目次 II-1


II.交際費になる? ならない?


1 交際費とすべき金額はいくらか(1)

パーティでご祝儀をもらった場合
 A社は、創立10周年を迎えるに当たり、日頃の感謝もこめて、主要得意先、仕入先など約50名を招き、10周年記念パーティーをホテルで開催しました。
 その際の費用は、パーティ代、記念品代など合わせて150万円でしたが、得意先などの参加者からのご祝儀が70万円ありましたので、最終的な負担額は80万円で済みました。
 A社はその80万円を交際費として処理しました。

調査官の指摘
 会社が、接待等に要した額は150万円であり、ご祝儀として受け取った70万円は別の性格のものです。
 したがって、パーティ代とご祝儀は、相殺できず150万円が交際費の金額になります。

会社の言い分
 交際費の金額がいくらであるかは、会社が最終的にいくら負担したかにより決められるものです。
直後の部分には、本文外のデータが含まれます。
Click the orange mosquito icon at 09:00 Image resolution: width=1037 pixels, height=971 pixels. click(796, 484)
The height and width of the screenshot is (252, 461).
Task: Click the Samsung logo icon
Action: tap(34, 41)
本事例の場合、会社が最終的に負担した金額は80万円ですので80万円が交際費の金額になると思います。



税務判断のポイント

 調査官の指摘どおり、交際費とすべき金額は150万円です。

 交際費の額がいくらであるかという点については、接待の際、相手方からご祝儀等の金銭を受け取っている場合に、よく調査で問題となります。
 交際費は会社が接待等に要した金額がその額となります。したがって本件の場合、法人が支出した交際費の額はあくまでも150万円とされ、ご祝儀の70万円は交際費とは別に雑収入として計上すべきものとされます。
 しかし、これがご祝儀ではなく会費であればどうでしょうか。会費であれば、パーティ費用の150万円と会費の70万円との相殺後の金額80万円が交際費となります。
 どうしてこのような違いがでてくるのでしょうか。それは、ご祝儀は接待される側の任意で支払われるのに対し、会費は、その会費を支払わなければ、パーティに参加できず、いわば、パーティ費用のうち一部を参加者が負担したことになるからです。

税理士のアドバイス

 ご祝儀等を受け取った場合、支出した交際費と相殺していないかを事前にチェックしておく必要があります。
 また、パーティや、ゴルフコンペなどを開催する場合、交際費の額を抑える目的で、割り切って会費制にするかどうかを開催前に検討しておく必要があるでしょう。